Why do we need to pass the gradient parameter to the backward function in PyTorch?

According to the docs, when we call the backward function to the tensor if the tensor is non-scalar (i.e. its data has more than one element) and requires gradient, the function additionally requires specifying gradient.

import torch
a = torch.tensor([10.,10.],requires_grad=True)
b = torch.tensor([20.,20.],requires_grad=True)

F = a * b
F.backward(gradient=torch.tensor([1.,1.])) 

print(a.grad)

Output: tensor([20., 20.])

Now scaling the external gradient:

a = torch.tensor([10.,10.],requires_grad=True)
b = torch.tensor([20.,20.],requires_grad=True)

F = a * b
F.backward(gradient=torch.tensor([2.,2.])) #modified

print(a.grad)

Output: tensor([40., 40.])

So, passing the gradient argument to backward seems to scale the gradients.
Also, by default F.backward() is F.backward(gradient=torch.Tensor([1.]))

Apart from scaling the grad value how does the gradient parameter passed to the backward function helps to compute the derivatives when we have a non-scalar tensor?
Why can’t PyTorch calculate the derivative implicitly without asking explicit gradient parameter as it did for the scalar-tensor?

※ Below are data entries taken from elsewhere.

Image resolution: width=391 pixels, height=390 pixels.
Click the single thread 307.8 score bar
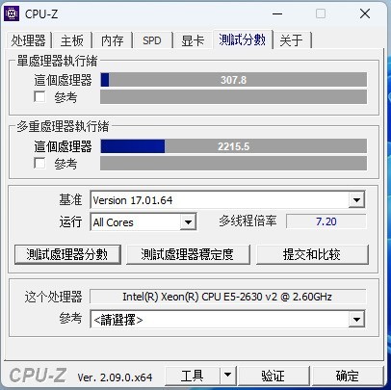click(233, 80)

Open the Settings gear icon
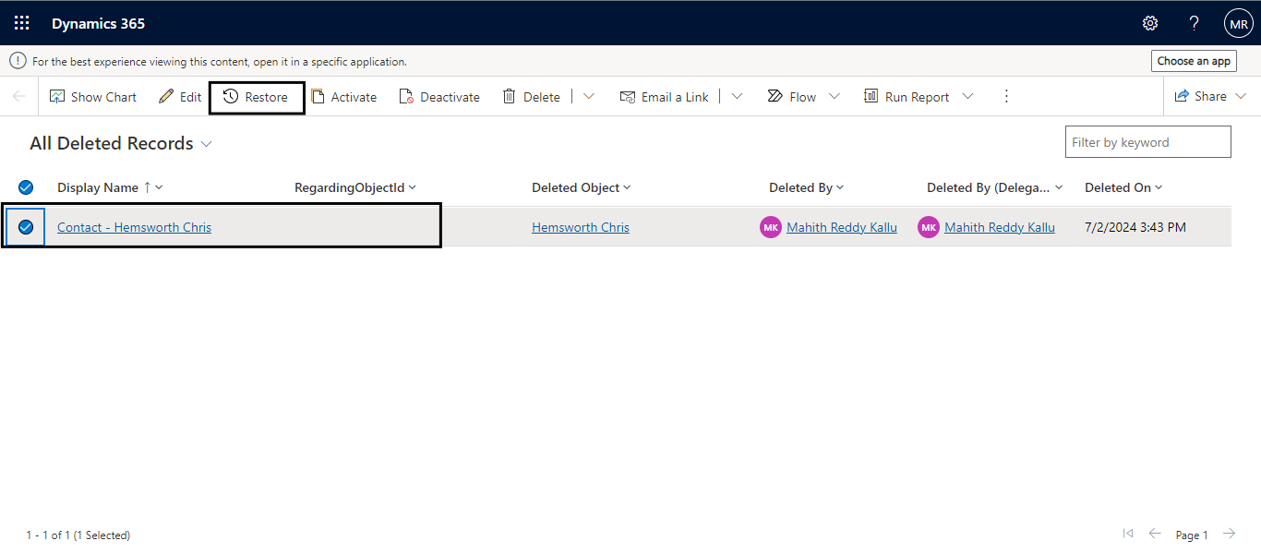1149,23
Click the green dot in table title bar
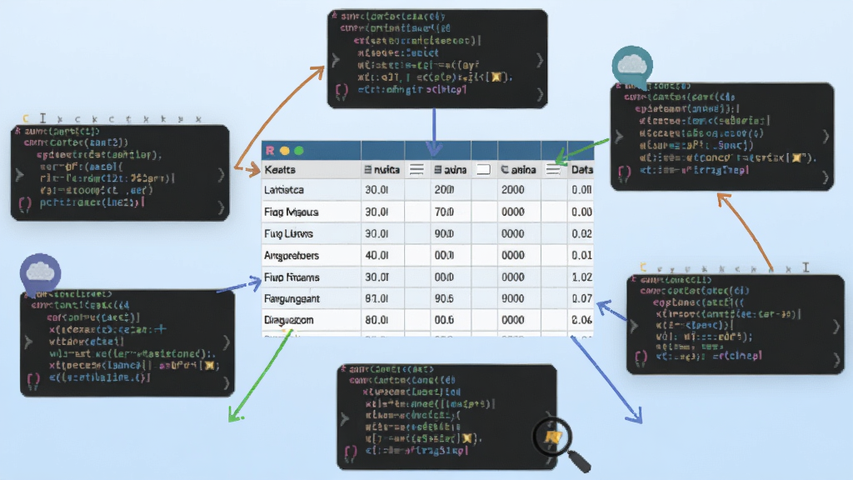 coord(299,151)
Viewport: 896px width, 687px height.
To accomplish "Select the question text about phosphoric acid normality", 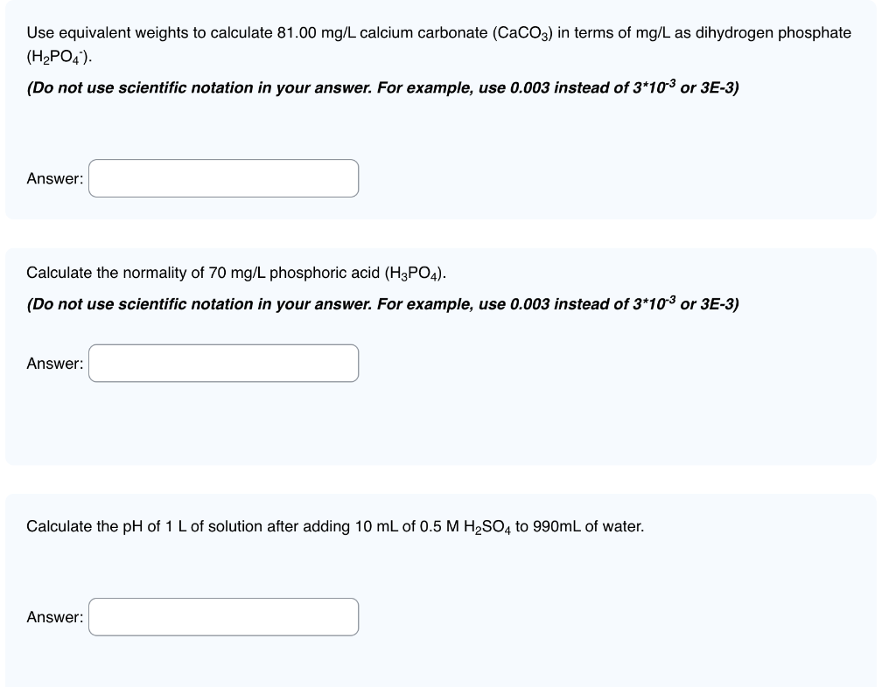I will pos(236,272).
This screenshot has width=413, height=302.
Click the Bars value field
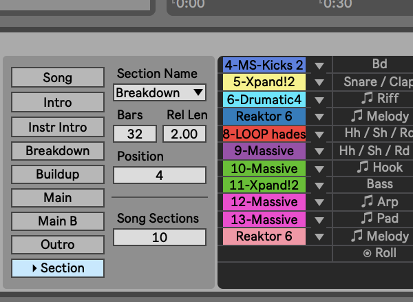135,134
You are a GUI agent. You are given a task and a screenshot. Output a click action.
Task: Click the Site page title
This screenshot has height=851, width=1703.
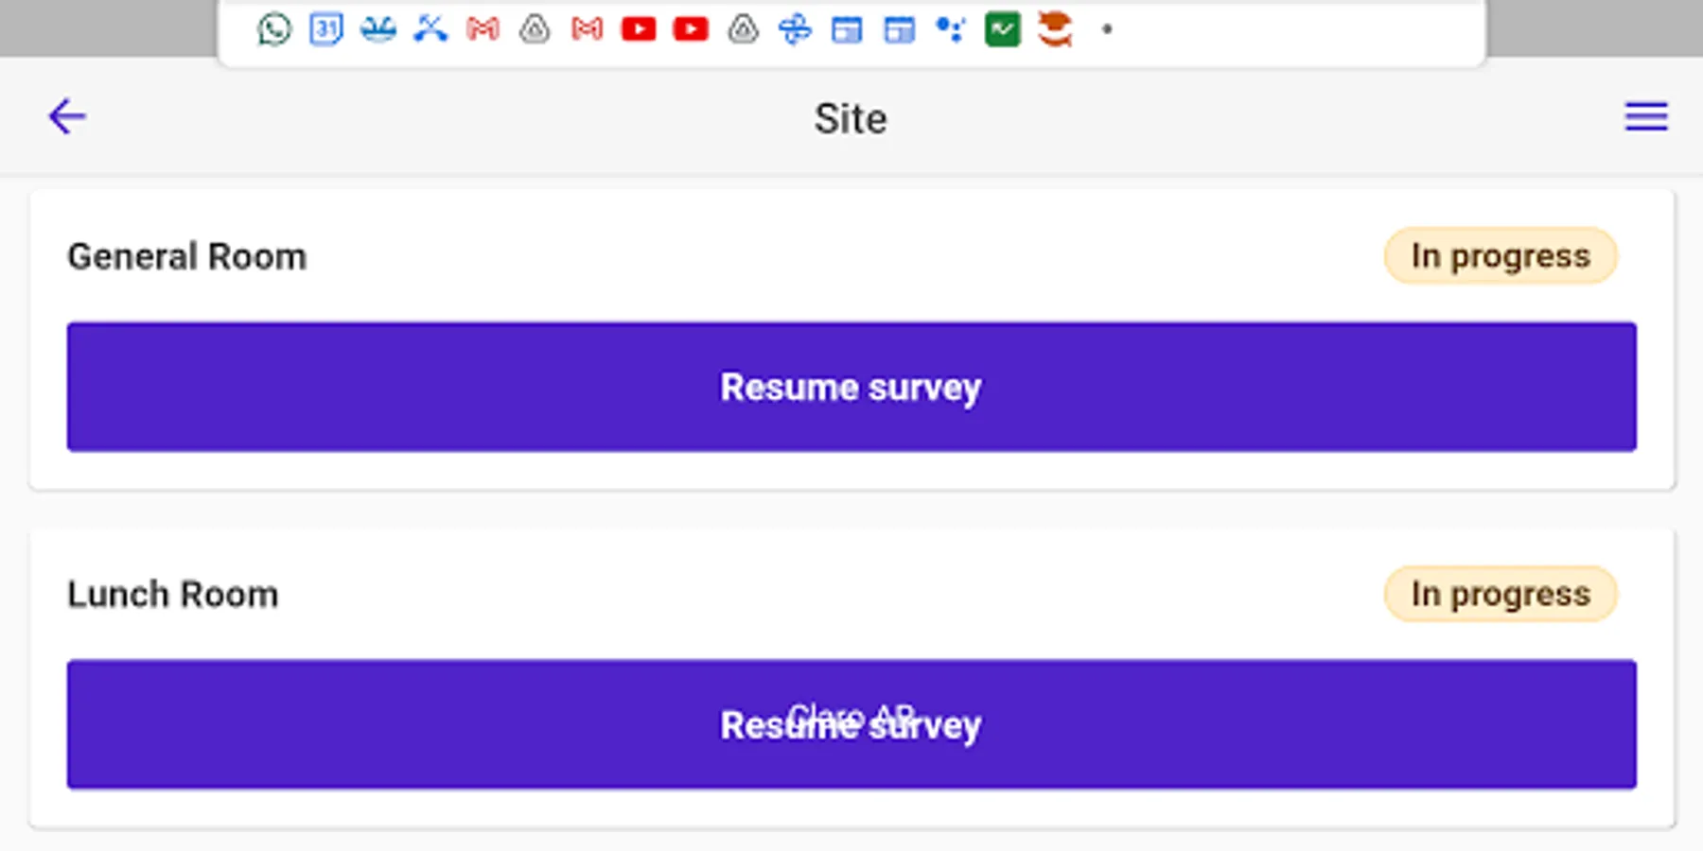coord(851,119)
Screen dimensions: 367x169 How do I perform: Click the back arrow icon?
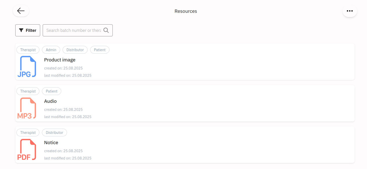21,11
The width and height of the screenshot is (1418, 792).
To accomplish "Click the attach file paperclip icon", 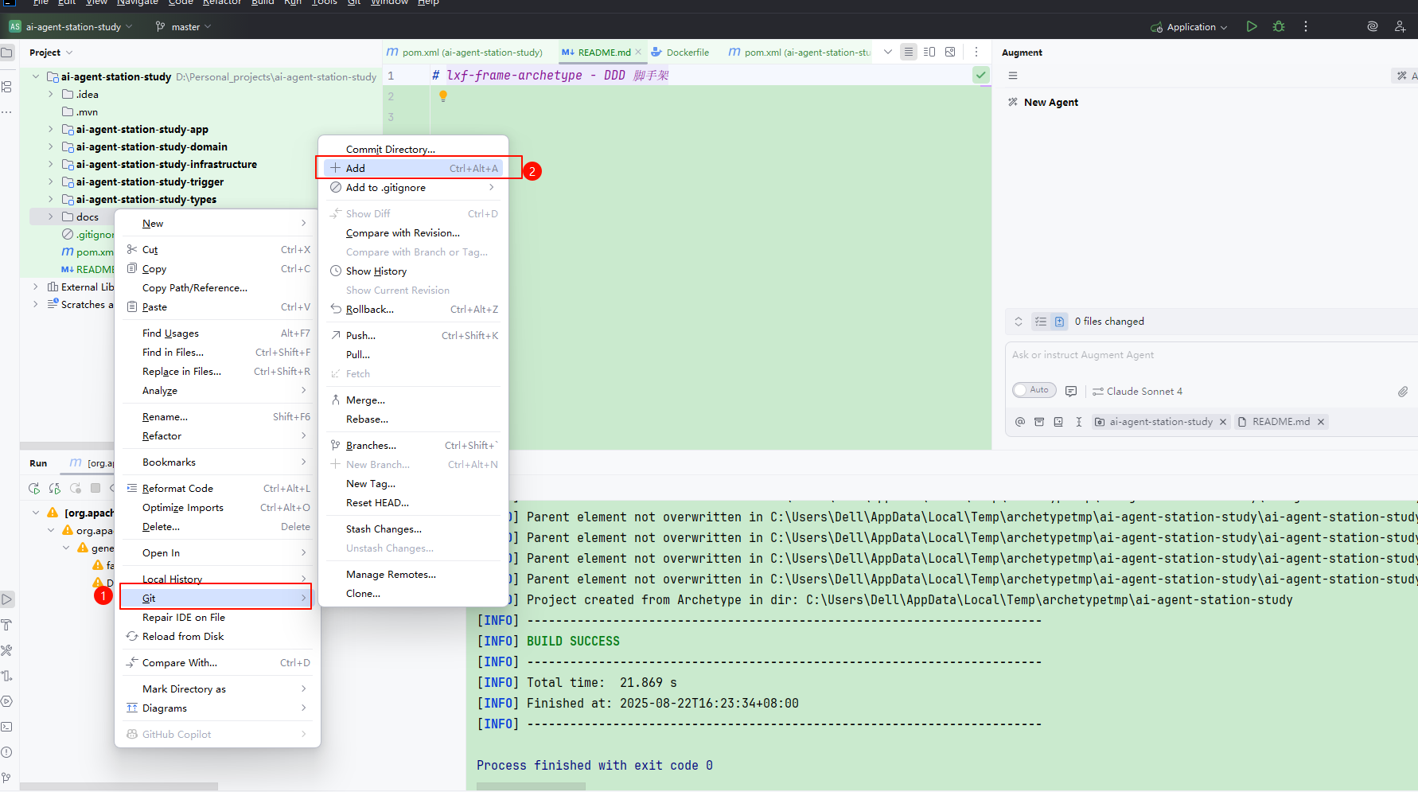I will pyautogui.click(x=1403, y=392).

Also, In the case of scalar value, .backward() w/o parameters is equivalent to .backward(torch.tensor(1.0)) then why can’t we use broadcasting of torch.tensor(1.0) so that it works for not-scalar inputs also instead of explicitly having to pass external gradient parameter while calculating the vector Jacobian product?

I’m pretty sure when you do something like y.backward(torch.ones_like(y)) you’re just telling autograd to repeat .backward() for each element in y under the hood.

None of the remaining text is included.